- Born: June 13, 1955 (age 71) New York City, U.S.
- Education: Brown University (BA)
- Occupations: Journalist; political correspondent;
- Employer: NPR
- Notable credit(s): National Public Radio FOX News Sunday Washington Week

= Mara Liasson =

American journalist and political pundit (born 1955)

Mara Liasson (/ˈmɑrə ˈlaɪ.əsən/; born June 13, 1955) is an American journalist and political pundit. She is the national political correspondent for NPR, and a contributor at Fox News Channel.

==Early life==
Liasson was born in New York City to a Jewish family. She grew up in Scarsdale, New York and graduated from Scarsdale High School in 1973. Additionally, when she was studying at Scarsdale High School, she was one of a few students to form the Scarsdale Alternative School, an experimental democratic community that still exists today. She is a graduate of Brown University (class of 1977) with a bachelor's degree in American history.

==Career==
Liasson's first reporting job was at The Vineyard Gazette, on Martha’s Vineyard, Mass. Liasson was a freelance radio and television reporter in San Francisco and worked at Berkeley's KPFA before joining NPR in 1985. She was awarded a Knight-Bagehot Fellowship in Economics and Business Journalism to study at Columbia University Graduate School of Journalism for a year; she took leave to do that in 1988–89, then became NPR's congressional correspondent. She was NPR's White House correspondent from 1992 to 2001, receiving the White House Correspondents' Association's Merriman Smith Award for daily news coverage for 1994, 1995 and 1997. She is now NPR's national political correspondent.
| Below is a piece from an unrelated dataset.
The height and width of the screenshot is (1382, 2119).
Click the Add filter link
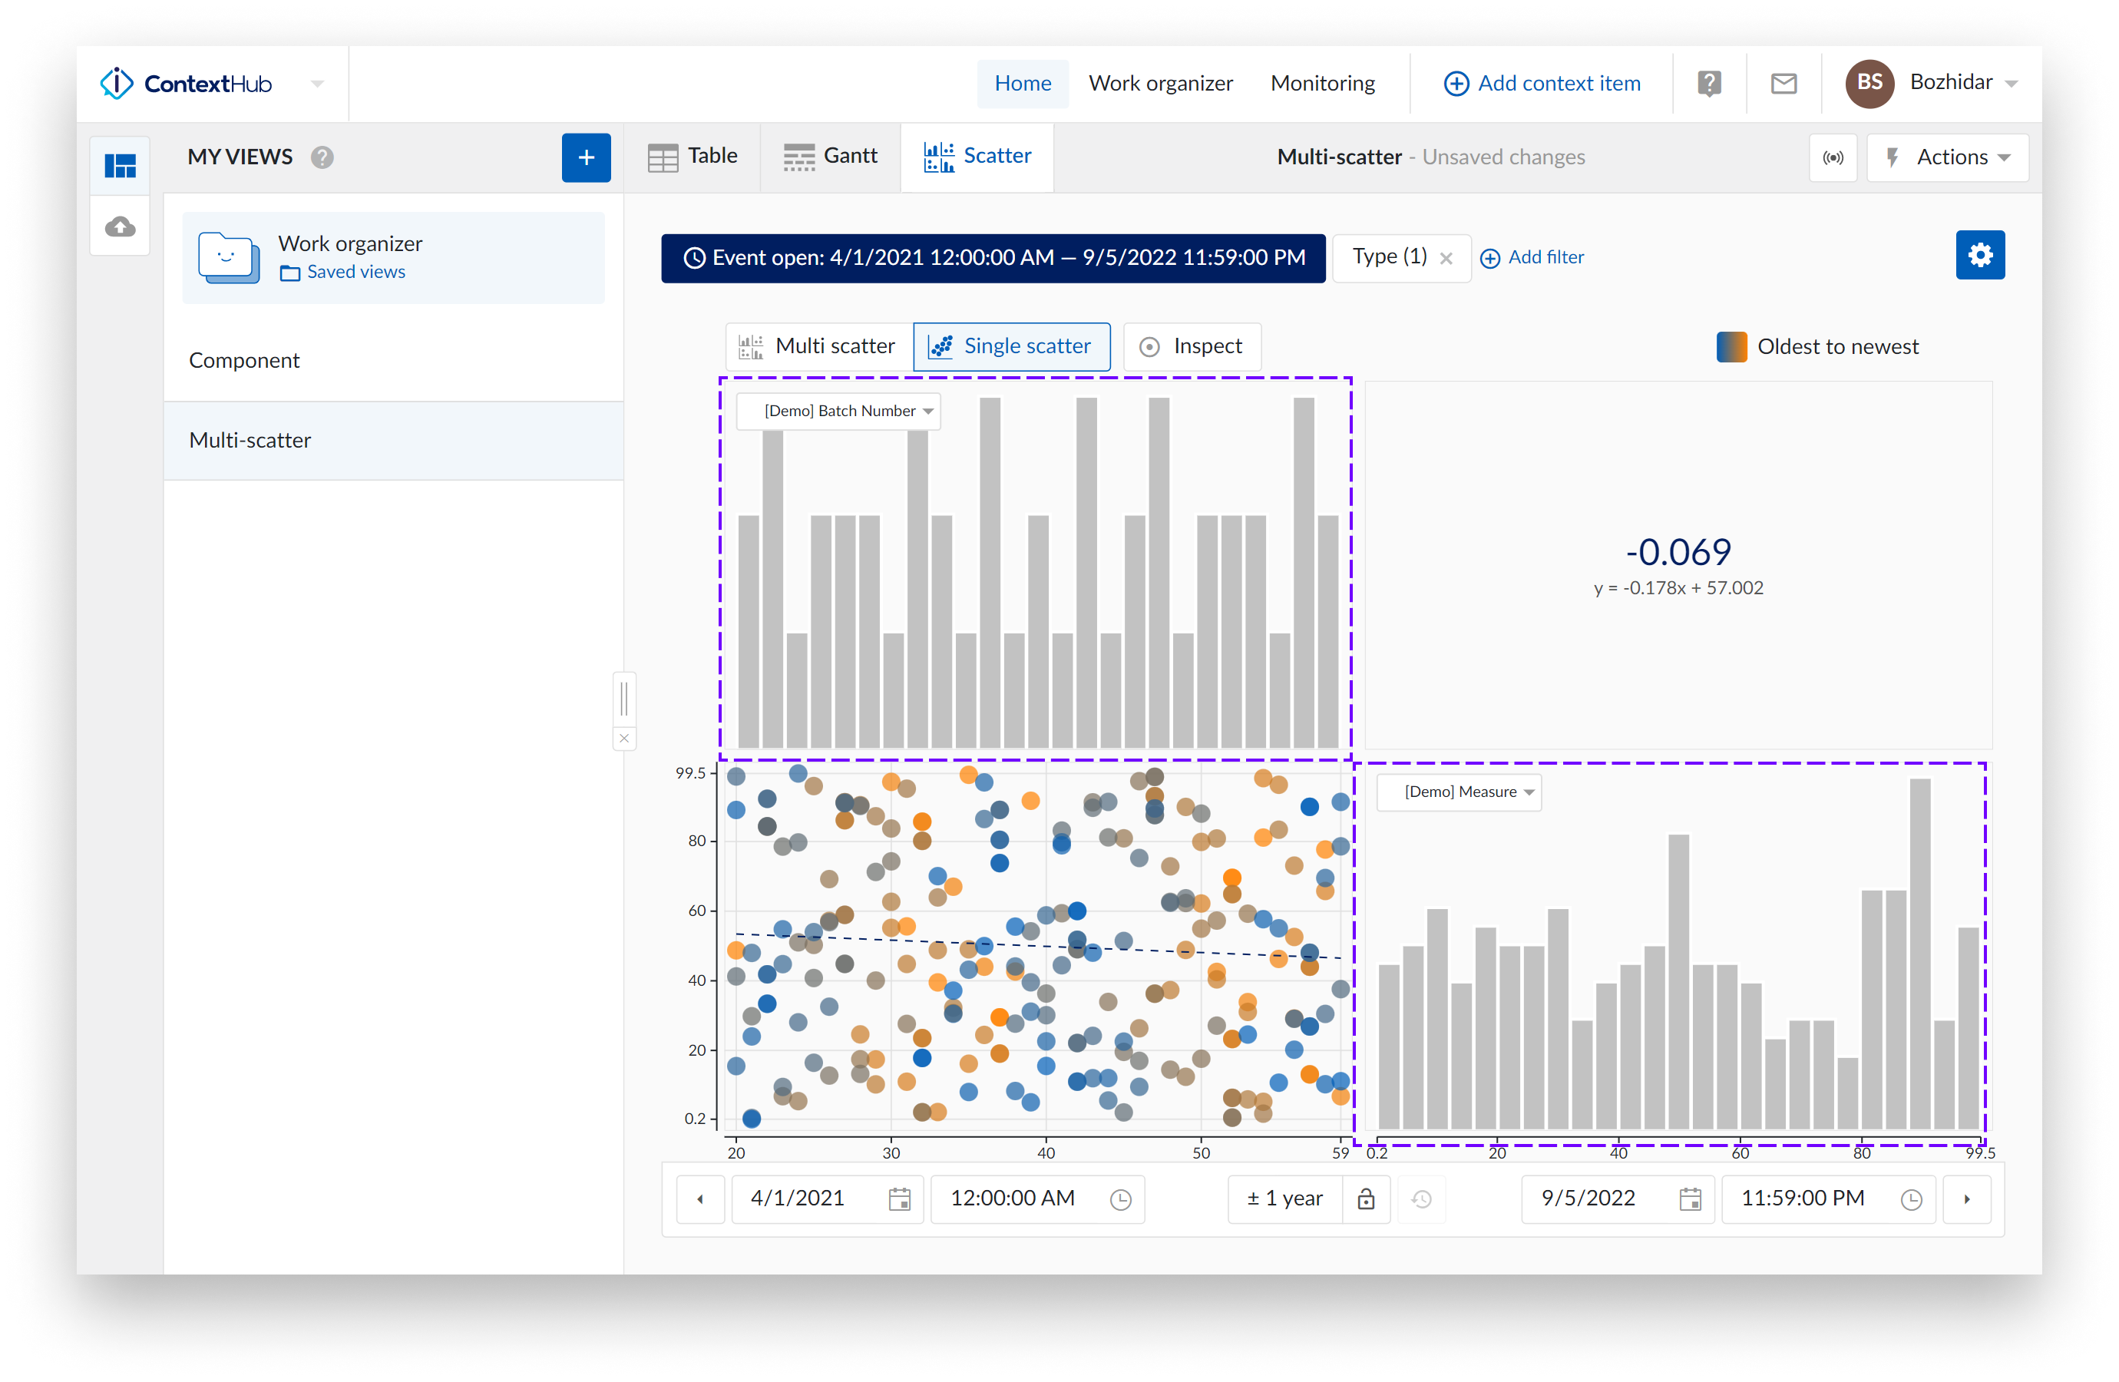[x=1532, y=257]
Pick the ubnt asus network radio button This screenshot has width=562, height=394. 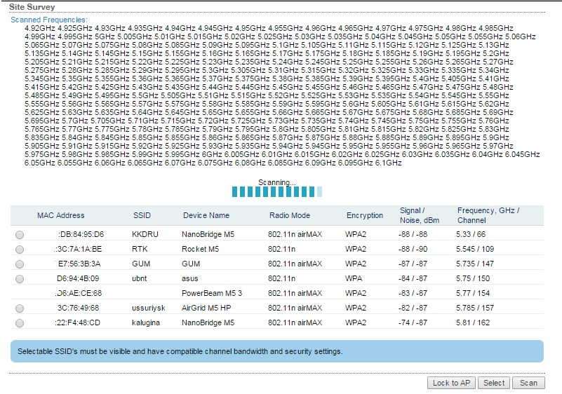(x=20, y=279)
She joined Fox News in 1997. She is a regular contributor to Special Report with Bret Baier and a panelist on FOX News Sunday.

She has also worked as a panelist for the WETA-TV weekend news program Washington Week, which is aired on many PBS member stations.

==Personal life==
She was married to the late Jonathan Cuneo, a partner in the law firm of Cuneo Gilbert & LaDuca in Washington, D.C. They have three children.